### Problems to work on
[A] Rewrite the forum post on 0.999... starting at the words "Re: Proof 0.999..." and ending after "within these intervals.", with "operator" changed to "operation".
[B] In the forum post on 0.999..., what does the author say the operator is applied to, if not the intervals?

### Text extract
■ ■ ■ ■ ■ ■ ■
Re: Proof 0.999... is not equal to one.
Posted:
May 31, 2007 11:34 PM


> Near the bottom of page 1 you write: > Let S be the set of all real numbers in the interval [0,1] > Let T be the set of all real numbers in the interval (1,0] > > If you applied an operator '+' to these two sets that sums the > elements of both sets, > you would get: S + T = 1 > > You have never defined this operator '+' for intervals. > The standard use (derived from the '+' for numbers) is to take the set > of all possible sums x+y where x is in S and y is in T. > However, this would result in S + T = (1,1].
The operator is not applied to the intervals. It is applied to two sets whose elements are all real numbers contained within these intervals.
> To save my own sanity, I scrolled ahead until I found this example > of downright nonsense: > > However, defining it as a limit is all but directly saying that it > may > not be exactly equal to one.
I'm surprised you see this as nonsense. A limit is a bound, that which can be infinitely approached. A limit does not indicate that this limit can be reached, only that any real number between this limit and our entity will be exceeded.
It's the classic story of crossing half a distance, then half the remaining distance, on and on. The limit is 1. But you can never reach the other side, even should you attempt to do so infinitely. I'm always boggled why people say that a journey taken in ninetenths the remaining distance would in fact reach 1...
> [0, 1], [0.9, 1], [0.99, 1], ..., [0.999..., 1] > > But what about the closed set [1]? How could we have felt sure > 0.999... > would be in this set as well? The nested set theorem only guaranteed > you'd get to a single value. > > Indeed, you'd get only a single value AND you'd get 0.999... AND you'd > get 1. This implies 0.999...=1.
■ ■ ■ ■ ■ ■ ■
### Listed records
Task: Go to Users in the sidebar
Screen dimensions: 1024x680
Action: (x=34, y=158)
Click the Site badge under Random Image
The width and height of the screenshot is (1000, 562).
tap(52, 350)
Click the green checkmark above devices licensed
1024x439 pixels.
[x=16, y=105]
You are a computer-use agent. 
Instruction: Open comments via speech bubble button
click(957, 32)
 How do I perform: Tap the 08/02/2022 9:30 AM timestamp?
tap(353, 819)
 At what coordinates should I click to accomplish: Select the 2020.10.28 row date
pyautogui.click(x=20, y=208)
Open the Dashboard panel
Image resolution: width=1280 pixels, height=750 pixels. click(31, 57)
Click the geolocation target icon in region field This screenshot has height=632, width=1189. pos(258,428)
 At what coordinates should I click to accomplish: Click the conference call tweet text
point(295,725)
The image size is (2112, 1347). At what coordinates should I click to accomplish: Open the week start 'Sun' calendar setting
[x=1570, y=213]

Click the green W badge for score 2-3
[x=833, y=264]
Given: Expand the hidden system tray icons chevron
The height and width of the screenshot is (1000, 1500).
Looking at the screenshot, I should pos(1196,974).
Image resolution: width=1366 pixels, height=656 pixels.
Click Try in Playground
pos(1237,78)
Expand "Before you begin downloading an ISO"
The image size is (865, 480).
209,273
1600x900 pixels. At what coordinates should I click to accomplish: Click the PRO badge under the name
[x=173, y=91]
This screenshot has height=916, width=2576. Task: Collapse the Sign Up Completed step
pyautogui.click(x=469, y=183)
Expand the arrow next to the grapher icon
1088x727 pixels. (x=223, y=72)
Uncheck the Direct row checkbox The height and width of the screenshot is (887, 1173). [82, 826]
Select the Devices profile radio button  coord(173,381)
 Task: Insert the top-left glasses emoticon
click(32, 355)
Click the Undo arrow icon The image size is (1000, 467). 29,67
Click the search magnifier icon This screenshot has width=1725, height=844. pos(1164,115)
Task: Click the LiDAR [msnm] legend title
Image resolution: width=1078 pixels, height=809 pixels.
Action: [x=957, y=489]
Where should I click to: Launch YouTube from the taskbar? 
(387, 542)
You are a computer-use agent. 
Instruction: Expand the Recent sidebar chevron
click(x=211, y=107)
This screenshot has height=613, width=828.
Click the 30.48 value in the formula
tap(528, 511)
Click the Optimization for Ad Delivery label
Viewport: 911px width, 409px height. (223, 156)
■ ■ ■ ■ ■ ■ ■
### Written answers
[A]
Re: Proof 0.999... is not equal to one.
Posted:
May 31, 2007 11:34 PM


> Near the bottom of page 1 you write: > Let S be the set of all real numbers in the interval [0,1] > Let T be the set of all real numbers in the interval (1,0] > > If you applied an operation '+' to these two sets that sums the > elements of both sets, > you would get: S + T = 1 > > You have never defined this operation '+' for intervals. > The standard use (derived from the '+' for numbers) is to take the set > of all possible sums x+y where x is in S and y is in T. > However, this would result in S + T = (1,1].
The operation is not applied to the intervals. It is applied to two sets whose elements are all real numbers contained within these intervals.

[B] It is applied to two sets whose elements are all real numbers contained within the intervals.